Conan: Do you actually have a CD of your worst songs?
Russell: They wouldn't release my [blank] on CD!!![Conan and audience laugh] That's an expensive medium!! I'd be lucky if someone writes out the lyrics and photocopies them.
Conan: They, uh, they told you we were a cable show, didn't they?[Russell and audience laugh] You got that wrong. Alright, uh, best of luck with the movie. It's Virtuosity and uh, with Denzel Washington and yourself. This is very exciting. This is a big movie. What, what are you reaching for?[Russell is reaching into his shirt front pocket, and pulling something out].
Russell: I've brought you a little present.
Conan: What is it?
Russell:It's kinda like a, well it's actually a concentrated yeast extract that we use in Australia called.....Vegemite![holds up jar next to face, commercial-style. audience groans, some clap]
Conan: You know what? I wish more of my guests would bring a concentrated yeast extract. I really do. [Russell and audience are laughing] It's the least they could do. Really? Try it?
Russell: It has the consistency of sumpoil[my note-not sure on this]
Conan: [opens jar, and sticks tongue into it]. THAT is the most disgusting thing I've ever tasted.[laughter] It really is bad. Andy, you want to try it?[extends jar over to Andy]
Andy: Yeah, now that you got your TONGUE on it![laughter]
Conan: Come on! What are you talking about?[audience is cheering]. Try it. He swapped spit with Denzel Washington. [Andy takes jar, gingerly dips pinky into it, tastes, and makes a face. audience laughs]. That is really bad isn't it?

### Work instructions
Carry on the Vegemite interview transcript from its final line, keeping the same format of speaker names and bracketed notes. The listing that follows comes from a separate source.

### Data section
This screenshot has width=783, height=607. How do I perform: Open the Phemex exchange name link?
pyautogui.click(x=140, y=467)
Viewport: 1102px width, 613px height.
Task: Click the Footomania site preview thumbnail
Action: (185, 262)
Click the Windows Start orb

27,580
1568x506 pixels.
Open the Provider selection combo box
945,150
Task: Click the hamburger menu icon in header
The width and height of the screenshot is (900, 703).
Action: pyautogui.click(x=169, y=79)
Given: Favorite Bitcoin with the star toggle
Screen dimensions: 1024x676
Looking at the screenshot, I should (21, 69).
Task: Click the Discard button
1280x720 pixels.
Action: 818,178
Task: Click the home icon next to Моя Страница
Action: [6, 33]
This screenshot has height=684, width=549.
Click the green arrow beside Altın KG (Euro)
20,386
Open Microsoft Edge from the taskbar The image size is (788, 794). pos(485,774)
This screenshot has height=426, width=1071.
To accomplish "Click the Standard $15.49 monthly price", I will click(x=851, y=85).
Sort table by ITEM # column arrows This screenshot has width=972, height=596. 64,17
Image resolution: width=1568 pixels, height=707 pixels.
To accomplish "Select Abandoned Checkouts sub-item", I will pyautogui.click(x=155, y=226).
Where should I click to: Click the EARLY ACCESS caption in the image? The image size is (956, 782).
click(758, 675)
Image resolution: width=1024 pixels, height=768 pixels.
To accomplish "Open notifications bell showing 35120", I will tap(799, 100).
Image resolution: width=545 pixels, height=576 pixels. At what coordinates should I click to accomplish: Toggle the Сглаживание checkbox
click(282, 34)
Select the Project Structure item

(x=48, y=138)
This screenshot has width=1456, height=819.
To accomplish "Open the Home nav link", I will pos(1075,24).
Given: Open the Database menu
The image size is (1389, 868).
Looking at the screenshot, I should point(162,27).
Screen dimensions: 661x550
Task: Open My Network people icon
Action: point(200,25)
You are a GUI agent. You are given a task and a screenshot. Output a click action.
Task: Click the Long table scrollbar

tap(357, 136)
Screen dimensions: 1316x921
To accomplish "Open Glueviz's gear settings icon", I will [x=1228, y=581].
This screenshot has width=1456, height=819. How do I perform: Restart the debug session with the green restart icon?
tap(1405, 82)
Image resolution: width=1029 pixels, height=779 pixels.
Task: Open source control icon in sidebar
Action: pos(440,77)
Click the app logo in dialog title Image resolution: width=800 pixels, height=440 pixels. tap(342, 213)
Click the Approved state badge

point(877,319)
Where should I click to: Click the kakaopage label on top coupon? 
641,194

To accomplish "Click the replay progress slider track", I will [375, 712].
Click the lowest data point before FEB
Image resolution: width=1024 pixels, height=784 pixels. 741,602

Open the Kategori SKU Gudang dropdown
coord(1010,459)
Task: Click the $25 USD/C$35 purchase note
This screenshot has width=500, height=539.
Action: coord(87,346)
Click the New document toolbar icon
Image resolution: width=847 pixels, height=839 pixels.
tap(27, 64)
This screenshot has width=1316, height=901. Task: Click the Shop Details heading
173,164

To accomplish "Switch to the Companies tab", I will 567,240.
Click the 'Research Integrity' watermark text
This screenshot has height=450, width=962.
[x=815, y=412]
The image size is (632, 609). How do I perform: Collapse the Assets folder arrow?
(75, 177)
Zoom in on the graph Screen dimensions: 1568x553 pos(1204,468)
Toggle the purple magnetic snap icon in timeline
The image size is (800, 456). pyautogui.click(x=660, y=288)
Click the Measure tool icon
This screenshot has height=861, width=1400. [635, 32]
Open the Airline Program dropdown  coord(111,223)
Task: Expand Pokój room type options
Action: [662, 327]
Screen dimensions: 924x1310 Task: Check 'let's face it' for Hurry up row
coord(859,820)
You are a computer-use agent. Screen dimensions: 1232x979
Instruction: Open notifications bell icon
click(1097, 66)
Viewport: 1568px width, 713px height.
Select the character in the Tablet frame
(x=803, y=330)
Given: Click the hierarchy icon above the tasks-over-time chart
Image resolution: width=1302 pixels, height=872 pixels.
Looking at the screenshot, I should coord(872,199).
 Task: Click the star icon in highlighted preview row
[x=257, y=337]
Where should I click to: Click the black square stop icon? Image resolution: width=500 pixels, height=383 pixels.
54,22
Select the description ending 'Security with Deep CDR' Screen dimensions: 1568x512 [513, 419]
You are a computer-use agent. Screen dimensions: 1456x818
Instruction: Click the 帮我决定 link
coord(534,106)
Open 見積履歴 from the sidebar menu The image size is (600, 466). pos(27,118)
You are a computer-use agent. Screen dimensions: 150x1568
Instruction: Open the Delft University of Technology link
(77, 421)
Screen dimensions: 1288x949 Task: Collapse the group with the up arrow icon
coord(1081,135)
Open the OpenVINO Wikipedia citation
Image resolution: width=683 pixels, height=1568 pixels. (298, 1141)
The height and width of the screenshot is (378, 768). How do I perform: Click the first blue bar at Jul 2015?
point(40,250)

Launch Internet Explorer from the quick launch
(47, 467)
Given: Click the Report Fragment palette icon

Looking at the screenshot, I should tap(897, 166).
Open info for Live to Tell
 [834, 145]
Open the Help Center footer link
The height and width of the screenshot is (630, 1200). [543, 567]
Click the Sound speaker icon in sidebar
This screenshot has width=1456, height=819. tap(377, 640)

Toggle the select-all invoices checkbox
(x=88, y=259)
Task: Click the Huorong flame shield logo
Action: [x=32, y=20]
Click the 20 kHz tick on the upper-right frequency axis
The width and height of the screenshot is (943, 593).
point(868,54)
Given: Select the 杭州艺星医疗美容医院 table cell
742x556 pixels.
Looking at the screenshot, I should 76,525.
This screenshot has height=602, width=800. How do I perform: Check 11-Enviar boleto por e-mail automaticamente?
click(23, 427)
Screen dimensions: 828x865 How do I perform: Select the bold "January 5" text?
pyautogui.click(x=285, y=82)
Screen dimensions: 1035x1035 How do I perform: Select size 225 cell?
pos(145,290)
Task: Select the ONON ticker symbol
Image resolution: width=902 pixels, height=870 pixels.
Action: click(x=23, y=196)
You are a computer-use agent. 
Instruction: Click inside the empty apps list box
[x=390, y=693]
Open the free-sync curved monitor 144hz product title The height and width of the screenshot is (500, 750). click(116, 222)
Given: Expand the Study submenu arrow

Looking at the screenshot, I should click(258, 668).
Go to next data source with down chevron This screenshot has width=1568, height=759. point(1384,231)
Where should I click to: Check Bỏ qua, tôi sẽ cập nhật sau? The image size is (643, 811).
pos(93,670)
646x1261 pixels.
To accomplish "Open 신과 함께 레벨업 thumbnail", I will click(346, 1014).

### Answer for the task
Andy: It's like soy pudding[audience is still laughing]
Conan:Yeah, it is really...
Russell: It's got alot of vitamin B in it.
Conan: Yeah, I'm sure it does.
Russell: About four thousand times your requirements for your whole life.
Conan: Well, I'm going to spackle my bathroom with this during the break[puts Vegemite aside, audience laughs]. Anyway, Russell Crowe, very nice to meet you.[audience cheers enthusiastically].
Russell: Very nice to meet you.
Conan: Good luck with the film. We'll be back with Ed Burns! We'll see you in a minute.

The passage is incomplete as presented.